• [ACTION ITEM] For this exercise, return exactly the lines of the material below that begin at the one with "Τουρισμός (46, 2424)" and stop after the one with "EINGANG (1284, 23)".

• [MATERIAL SHOWN]
════════════════
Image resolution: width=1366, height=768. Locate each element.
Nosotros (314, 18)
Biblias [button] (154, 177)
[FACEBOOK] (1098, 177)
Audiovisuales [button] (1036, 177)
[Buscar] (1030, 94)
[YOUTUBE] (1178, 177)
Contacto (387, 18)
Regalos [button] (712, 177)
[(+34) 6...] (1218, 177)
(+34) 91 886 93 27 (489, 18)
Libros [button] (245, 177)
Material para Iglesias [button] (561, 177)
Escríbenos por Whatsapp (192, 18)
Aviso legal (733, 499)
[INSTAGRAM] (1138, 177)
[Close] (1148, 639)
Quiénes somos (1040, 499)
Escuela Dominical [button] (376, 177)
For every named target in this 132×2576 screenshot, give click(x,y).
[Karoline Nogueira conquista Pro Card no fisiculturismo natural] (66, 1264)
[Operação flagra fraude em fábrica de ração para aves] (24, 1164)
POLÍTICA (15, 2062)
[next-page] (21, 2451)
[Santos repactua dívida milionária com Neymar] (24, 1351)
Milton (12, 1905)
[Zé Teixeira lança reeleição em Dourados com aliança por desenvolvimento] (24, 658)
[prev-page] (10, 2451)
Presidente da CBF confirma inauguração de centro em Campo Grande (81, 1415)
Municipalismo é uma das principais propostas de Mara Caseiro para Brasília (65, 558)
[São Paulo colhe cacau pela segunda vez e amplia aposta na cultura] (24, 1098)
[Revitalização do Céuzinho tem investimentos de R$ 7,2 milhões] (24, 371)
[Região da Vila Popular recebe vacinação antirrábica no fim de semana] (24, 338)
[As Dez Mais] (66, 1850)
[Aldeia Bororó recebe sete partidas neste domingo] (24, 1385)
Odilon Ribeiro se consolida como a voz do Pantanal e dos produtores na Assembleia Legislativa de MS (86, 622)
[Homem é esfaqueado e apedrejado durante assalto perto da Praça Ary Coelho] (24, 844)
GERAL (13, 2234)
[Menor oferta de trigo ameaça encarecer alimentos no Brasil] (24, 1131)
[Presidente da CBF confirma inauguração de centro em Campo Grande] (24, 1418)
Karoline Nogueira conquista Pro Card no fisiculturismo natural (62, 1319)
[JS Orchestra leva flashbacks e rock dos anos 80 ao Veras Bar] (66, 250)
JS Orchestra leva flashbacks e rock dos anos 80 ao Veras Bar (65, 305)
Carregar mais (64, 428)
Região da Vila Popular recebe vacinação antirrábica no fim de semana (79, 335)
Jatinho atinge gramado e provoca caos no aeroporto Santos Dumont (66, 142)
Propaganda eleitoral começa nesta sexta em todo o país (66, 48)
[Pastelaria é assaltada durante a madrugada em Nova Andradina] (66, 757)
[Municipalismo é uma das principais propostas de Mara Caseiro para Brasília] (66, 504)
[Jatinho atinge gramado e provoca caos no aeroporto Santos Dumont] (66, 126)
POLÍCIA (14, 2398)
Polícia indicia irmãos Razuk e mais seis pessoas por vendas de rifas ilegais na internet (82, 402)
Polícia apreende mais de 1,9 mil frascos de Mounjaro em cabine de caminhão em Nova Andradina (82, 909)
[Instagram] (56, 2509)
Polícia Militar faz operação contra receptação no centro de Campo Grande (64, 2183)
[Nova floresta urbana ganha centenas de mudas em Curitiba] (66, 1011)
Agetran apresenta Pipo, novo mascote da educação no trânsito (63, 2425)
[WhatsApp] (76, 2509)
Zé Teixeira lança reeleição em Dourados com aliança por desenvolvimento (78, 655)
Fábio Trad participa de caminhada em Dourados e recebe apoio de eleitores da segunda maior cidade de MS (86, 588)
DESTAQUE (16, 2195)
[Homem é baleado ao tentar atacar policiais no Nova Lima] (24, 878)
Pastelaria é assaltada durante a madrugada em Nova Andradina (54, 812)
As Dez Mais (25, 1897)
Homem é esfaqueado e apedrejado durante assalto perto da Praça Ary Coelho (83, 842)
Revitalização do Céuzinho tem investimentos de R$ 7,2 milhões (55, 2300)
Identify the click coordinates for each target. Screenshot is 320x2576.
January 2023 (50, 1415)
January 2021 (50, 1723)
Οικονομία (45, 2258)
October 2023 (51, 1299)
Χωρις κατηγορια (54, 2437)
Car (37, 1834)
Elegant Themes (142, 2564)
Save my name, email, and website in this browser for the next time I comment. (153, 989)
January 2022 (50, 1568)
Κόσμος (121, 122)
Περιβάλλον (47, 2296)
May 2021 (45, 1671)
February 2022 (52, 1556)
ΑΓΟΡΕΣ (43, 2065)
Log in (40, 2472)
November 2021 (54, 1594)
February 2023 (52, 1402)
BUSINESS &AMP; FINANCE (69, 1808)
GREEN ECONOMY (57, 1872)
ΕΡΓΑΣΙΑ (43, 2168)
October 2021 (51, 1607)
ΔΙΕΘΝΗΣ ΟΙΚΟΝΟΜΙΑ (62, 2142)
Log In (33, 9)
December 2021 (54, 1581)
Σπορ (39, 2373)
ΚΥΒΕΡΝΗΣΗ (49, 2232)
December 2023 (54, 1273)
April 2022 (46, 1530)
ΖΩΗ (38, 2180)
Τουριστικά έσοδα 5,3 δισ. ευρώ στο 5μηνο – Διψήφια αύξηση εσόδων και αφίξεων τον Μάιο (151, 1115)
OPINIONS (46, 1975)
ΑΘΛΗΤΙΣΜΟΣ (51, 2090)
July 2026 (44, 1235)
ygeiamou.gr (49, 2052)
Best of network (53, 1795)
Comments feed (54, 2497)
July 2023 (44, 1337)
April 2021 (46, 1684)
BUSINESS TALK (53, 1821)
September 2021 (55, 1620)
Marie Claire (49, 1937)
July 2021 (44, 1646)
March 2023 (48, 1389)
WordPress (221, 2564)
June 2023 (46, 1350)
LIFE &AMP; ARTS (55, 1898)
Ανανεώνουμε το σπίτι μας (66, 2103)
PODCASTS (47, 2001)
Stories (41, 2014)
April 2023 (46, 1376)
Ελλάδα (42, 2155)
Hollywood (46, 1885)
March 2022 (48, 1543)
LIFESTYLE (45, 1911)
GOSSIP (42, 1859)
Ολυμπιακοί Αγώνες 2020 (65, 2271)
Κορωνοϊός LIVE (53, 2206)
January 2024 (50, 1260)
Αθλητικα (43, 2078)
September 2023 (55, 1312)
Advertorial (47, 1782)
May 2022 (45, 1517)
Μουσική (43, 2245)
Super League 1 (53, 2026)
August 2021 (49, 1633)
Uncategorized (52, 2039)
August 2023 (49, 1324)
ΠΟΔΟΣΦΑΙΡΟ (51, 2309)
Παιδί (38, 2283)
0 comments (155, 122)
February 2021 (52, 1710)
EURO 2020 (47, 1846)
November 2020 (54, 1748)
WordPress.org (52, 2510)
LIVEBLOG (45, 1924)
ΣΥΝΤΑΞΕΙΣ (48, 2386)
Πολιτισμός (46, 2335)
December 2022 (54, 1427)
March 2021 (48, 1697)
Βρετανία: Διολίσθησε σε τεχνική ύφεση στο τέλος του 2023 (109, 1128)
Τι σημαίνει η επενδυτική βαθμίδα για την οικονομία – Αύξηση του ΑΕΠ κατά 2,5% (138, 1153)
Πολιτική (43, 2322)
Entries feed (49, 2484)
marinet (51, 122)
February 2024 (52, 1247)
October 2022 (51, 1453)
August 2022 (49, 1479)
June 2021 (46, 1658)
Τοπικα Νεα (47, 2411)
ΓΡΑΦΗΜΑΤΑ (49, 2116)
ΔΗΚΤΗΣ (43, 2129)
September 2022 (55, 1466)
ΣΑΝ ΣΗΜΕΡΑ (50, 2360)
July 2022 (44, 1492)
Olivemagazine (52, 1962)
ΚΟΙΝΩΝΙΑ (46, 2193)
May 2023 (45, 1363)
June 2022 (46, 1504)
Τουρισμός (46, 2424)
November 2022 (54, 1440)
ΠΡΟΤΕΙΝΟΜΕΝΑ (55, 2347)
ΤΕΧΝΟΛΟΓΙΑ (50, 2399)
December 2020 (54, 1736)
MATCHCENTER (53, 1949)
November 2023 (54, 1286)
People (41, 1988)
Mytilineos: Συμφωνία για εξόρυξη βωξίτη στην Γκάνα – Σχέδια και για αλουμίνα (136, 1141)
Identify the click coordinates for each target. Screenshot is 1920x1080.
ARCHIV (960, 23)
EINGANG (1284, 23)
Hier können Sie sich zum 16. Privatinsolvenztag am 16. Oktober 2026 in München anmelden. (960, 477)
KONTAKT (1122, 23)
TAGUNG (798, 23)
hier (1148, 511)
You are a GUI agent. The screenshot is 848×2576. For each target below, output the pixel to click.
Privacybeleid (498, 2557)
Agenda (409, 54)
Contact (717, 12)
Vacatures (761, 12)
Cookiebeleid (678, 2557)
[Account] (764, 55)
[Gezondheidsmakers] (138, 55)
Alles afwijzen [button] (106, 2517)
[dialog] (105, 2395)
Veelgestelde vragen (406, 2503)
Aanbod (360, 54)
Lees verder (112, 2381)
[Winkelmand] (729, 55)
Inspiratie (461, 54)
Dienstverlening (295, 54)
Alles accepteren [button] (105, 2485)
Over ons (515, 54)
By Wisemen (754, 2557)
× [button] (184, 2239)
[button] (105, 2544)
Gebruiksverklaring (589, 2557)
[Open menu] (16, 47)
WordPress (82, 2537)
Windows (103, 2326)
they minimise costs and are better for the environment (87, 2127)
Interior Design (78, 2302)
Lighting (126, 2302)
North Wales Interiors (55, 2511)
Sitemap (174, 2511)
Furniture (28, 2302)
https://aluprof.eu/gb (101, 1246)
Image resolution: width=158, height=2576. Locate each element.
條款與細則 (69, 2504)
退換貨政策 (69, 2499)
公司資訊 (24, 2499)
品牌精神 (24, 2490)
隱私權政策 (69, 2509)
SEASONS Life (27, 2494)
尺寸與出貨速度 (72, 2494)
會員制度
════════════════
• [ANSWER FOR THE TASK]
Τουρισμός (46, 2424)
November 2022 (54, 1440)
ΠΡΟΤΕΙΝΟΜΕΝΑ (55, 2347)
ΤΕΧΝΟΛΟΓΙΑ (50, 2399)
December 2020 (54, 1736)
MATCHCENTER (53, 1949)
November 2023 (54, 1286)
People (41, 1988)
Mytilineos: Συμφωνία για εξόρυξη βωξίτη στην Γκάνα – Σχέδια και για αλουμίνα (136, 1141)
Identify the click coordinates for each target. Screenshot is 1920x1080.
ARCHIV (960, 23)
EINGANG (1284, 23)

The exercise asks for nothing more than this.